* _DATASET EXCERPTS_:
● ● ● ●

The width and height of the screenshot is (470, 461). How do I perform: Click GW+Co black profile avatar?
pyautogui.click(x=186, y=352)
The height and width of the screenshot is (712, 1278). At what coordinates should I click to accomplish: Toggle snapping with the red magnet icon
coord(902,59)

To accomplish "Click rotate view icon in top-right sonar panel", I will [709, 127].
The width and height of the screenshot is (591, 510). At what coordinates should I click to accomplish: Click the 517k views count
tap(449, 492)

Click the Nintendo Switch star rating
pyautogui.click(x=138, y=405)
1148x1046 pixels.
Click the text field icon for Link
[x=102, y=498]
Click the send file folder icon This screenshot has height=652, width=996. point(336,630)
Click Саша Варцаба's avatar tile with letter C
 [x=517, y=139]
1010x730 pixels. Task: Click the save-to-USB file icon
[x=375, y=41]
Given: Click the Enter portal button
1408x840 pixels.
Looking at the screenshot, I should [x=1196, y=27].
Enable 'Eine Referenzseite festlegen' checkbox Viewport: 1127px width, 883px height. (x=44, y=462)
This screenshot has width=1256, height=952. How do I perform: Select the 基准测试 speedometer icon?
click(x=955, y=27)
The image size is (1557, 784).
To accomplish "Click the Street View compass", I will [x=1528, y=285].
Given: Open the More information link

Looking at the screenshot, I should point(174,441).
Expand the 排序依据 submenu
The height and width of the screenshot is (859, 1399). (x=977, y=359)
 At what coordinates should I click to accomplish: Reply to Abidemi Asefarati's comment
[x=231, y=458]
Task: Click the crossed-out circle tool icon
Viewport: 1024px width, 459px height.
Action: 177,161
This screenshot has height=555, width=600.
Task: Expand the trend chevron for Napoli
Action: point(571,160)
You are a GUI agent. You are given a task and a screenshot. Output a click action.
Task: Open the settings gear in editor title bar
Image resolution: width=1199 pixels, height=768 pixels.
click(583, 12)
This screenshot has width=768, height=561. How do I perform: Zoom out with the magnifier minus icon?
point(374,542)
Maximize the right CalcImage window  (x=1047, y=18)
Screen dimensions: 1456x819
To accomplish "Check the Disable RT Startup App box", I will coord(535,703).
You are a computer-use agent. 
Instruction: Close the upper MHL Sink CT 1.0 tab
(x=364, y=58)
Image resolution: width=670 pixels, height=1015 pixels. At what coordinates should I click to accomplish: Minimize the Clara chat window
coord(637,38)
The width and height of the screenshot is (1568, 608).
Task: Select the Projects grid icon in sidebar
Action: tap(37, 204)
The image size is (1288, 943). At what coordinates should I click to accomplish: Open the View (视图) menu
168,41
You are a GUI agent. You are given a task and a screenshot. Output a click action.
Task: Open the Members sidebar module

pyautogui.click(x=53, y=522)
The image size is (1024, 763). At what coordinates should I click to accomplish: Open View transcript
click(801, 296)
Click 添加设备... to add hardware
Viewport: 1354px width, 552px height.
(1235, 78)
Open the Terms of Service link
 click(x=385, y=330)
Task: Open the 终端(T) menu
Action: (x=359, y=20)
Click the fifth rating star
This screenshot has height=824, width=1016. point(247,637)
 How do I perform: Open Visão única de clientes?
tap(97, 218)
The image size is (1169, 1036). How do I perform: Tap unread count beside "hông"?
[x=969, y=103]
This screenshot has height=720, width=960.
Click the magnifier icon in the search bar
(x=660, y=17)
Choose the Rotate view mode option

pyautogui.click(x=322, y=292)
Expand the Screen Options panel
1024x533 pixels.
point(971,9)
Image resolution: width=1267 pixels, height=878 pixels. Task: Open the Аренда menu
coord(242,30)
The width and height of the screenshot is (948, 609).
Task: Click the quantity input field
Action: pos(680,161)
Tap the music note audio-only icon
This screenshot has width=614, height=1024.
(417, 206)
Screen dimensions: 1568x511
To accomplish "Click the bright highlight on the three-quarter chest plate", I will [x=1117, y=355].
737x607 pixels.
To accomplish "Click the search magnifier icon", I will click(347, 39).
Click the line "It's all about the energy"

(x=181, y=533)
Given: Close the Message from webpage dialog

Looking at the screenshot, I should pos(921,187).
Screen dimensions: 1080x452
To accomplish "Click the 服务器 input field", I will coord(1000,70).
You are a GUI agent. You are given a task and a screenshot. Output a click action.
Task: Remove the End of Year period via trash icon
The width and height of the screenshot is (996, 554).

● ● ● ●

* _WHAT TO WORK ON_: Make an exact copy of every line in the data.

* _SOLUTION TO THIS EXERCISE_:
The width and height of the screenshot is (470, 461). How do I perform: Click GW+Co black profile avatar?
pyautogui.click(x=186, y=352)
The height and width of the screenshot is (712, 1278). At what coordinates should I click to accomplish: Toggle snapping with the red magnet icon
coord(902,59)

To accomplish "Click rotate view icon in top-right sonar panel", I will [709, 127].
The width and height of the screenshot is (591, 510). At what coordinates should I click to accomplish: Click the 517k views count
tap(449, 492)

Click the Nintendo Switch star rating
pyautogui.click(x=138, y=405)
1148x1046 pixels.
Click the text field icon for Link
[x=102, y=498]
Click the send file folder icon This screenshot has height=652, width=996. point(336,630)
Click Саша Варцаба's avatar tile with letter C
 [x=517, y=139]
1010x730 pixels. Task: Click the save-to-USB file icon
[x=375, y=41]
Given: Click the Enter portal button
1408x840 pixels.
Looking at the screenshot, I should [x=1196, y=27].
Enable 'Eine Referenzseite festlegen' checkbox Viewport: 1127px width, 883px height. (x=44, y=462)
This screenshot has width=1256, height=952. How do I perform: Select the 基准测试 speedometer icon?
click(x=955, y=27)
The image size is (1557, 784).
To accomplish "Click the Street View compass", I will [x=1528, y=285].
Given: Open the More information link

Looking at the screenshot, I should point(174,441).
Expand the 排序依据 submenu
The height and width of the screenshot is (859, 1399). (x=977, y=359)
 At what coordinates should I click to accomplish: Reply to Abidemi Asefarati's comment
[x=231, y=458]
Task: Click the crossed-out circle tool icon
Viewport: 1024px width, 459px height.
Action: 177,161
This screenshot has height=555, width=600.
Task: Expand the trend chevron for Napoli
Action: point(571,160)
You are a GUI agent. You are given a task and a screenshot. Output a click action.
Task: Open the settings gear in editor title bar
Image resolution: width=1199 pixels, height=768 pixels.
click(583, 12)
This screenshot has width=768, height=561. How do I perform: Zoom out with the magnifier minus icon?
point(374,542)
Maximize the right CalcImage window  (x=1047, y=18)
Screen dimensions: 1456x819
To accomplish "Check the Disable RT Startup App box", I will coord(535,703).
You are a computer-use agent. 
Instruction: Close the upper MHL Sink CT 1.0 tab
(x=364, y=58)
Image resolution: width=670 pixels, height=1015 pixels. At what coordinates should I click to accomplish: Minimize the Clara chat window
coord(637,38)
The width and height of the screenshot is (1568, 608).
Task: Select the Projects grid icon in sidebar
Action: tap(37, 204)
The image size is (1288, 943). At what coordinates should I click to accomplish: Open the View (视图) menu
168,41
You are a GUI agent. You are given a task and a screenshot. Output a click action.
Task: Open the Members sidebar module

pyautogui.click(x=53, y=522)
The image size is (1024, 763). At what coordinates should I click to accomplish: Open View transcript
click(801, 296)
Click 添加设备... to add hardware
Viewport: 1354px width, 552px height.
(1235, 78)
Open the Terms of Service link
 click(x=385, y=330)
Task: Open the 终端(T) menu
Action: (x=359, y=20)
Click the fifth rating star
This screenshot has height=824, width=1016. point(247,637)
 How do I perform: Open Visão única de clientes?
tap(97, 218)
The image size is (1169, 1036). How do I perform: Tap unread count beside "hông"?
[x=969, y=103]
This screenshot has height=720, width=960.
Click the magnifier icon in the search bar
(x=660, y=17)
Choose the Rotate view mode option

pyautogui.click(x=322, y=292)
Expand the Screen Options panel
1024x533 pixels.
point(971,9)
Image resolution: width=1267 pixels, height=878 pixels. Task: Open the Аренда menu
coord(242,30)
The width and height of the screenshot is (948, 609).
Task: Click the quantity input field
Action: pos(680,161)
Tap the music note audio-only icon
This screenshot has width=614, height=1024.
(417, 206)
Screen dimensions: 1568x511
To accomplish "Click the bright highlight on the three-quarter chest plate", I will [x=1117, y=355].
737x607 pixels.
To accomplish "Click the search magnifier icon", I will click(347, 39).
Click the line "It's all about the energy"

(x=181, y=533)
Given: Close the Message from webpage dialog

Looking at the screenshot, I should pos(921,187).
Screen dimensions: 1080x452
To accomplish "Click the 服务器 input field", I will coord(1000,70).
You are a GUI agent. You are given a task and a screenshot. Output a click action.
Task: Remove the End of Year period via trash icon
The width and height of the screenshot is (996, 554).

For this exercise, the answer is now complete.